High-dose chemotherapy with stem cell rescue
If the neuroblastoma has spread to several parts of the body, or is high-risk with MYCN amplification, high‑dose chemotherapy with stem cell rescue is used (after the initial courses of chemotherapy).
High doses of chemotherapy 'wipe out' any remaining neuroblastoma cells but they also wipe out the body's bone marrow, where blood cells are made. To prevent the problems that this causes, stem cells (blood cells at their earliest stages of development) are collected from your child through a drip before the chemotherapy is given. These stem cells are then frozen and stored. After the chemotherapy, the stem cells are given back to your child through a drip. They make their way into the bone marrow, where they grow and develop into mature blood cells over a period of 14–21 days.

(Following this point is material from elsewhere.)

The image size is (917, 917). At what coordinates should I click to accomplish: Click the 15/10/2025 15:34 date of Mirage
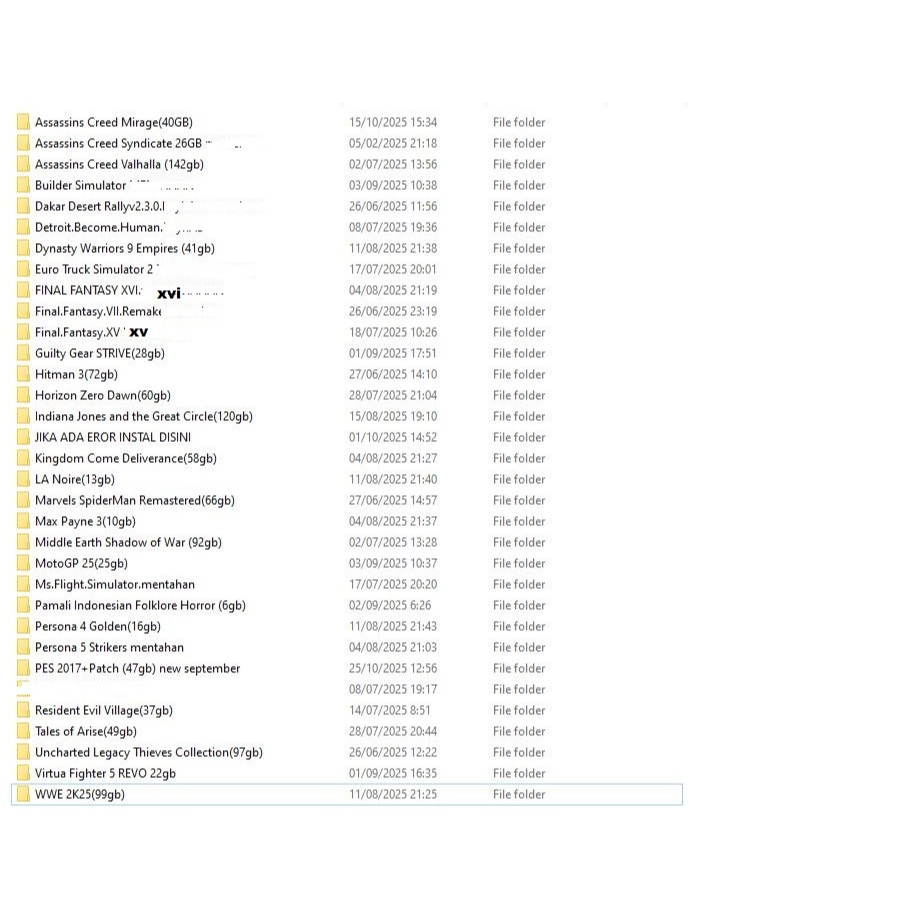pyautogui.click(x=392, y=122)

Monoclonal Antibody Treatment
Monocolonal antiobodies can destroy some types of cancer cells while causing little harm to normal cells. A new monoclonal antibody treatment called anti-GD2 is currently being tested for people with high-risk neuroblastoma. Early reports from American research studies (2009) suggest this may be a promising therapy when given alongside other treatment. However, anti-GD2 has some unpleasant side effects and further studies need to be carried out before it can be considered a standard treatment. Anti-GD2 is not yet available in the UK, but this is currently under review. Your child's specialist will be able to tell you more.
External radiotherapy may be given if the neuroblastoma is high risk, or has spread to several parts of the body. This uses high-energy rays to destroy the cancer cells, while doing as little harm as possible to normal cells. External radiotherapy is given from a machine outside the body.
Internal radiotherapy may sometimes be given using radioactive mIBG. Radioactive mIBG is similar to the mIBG used in an investigation to diagnose a neuroblastoma, but uses higher doses of radioactivity to kill the cancer cells.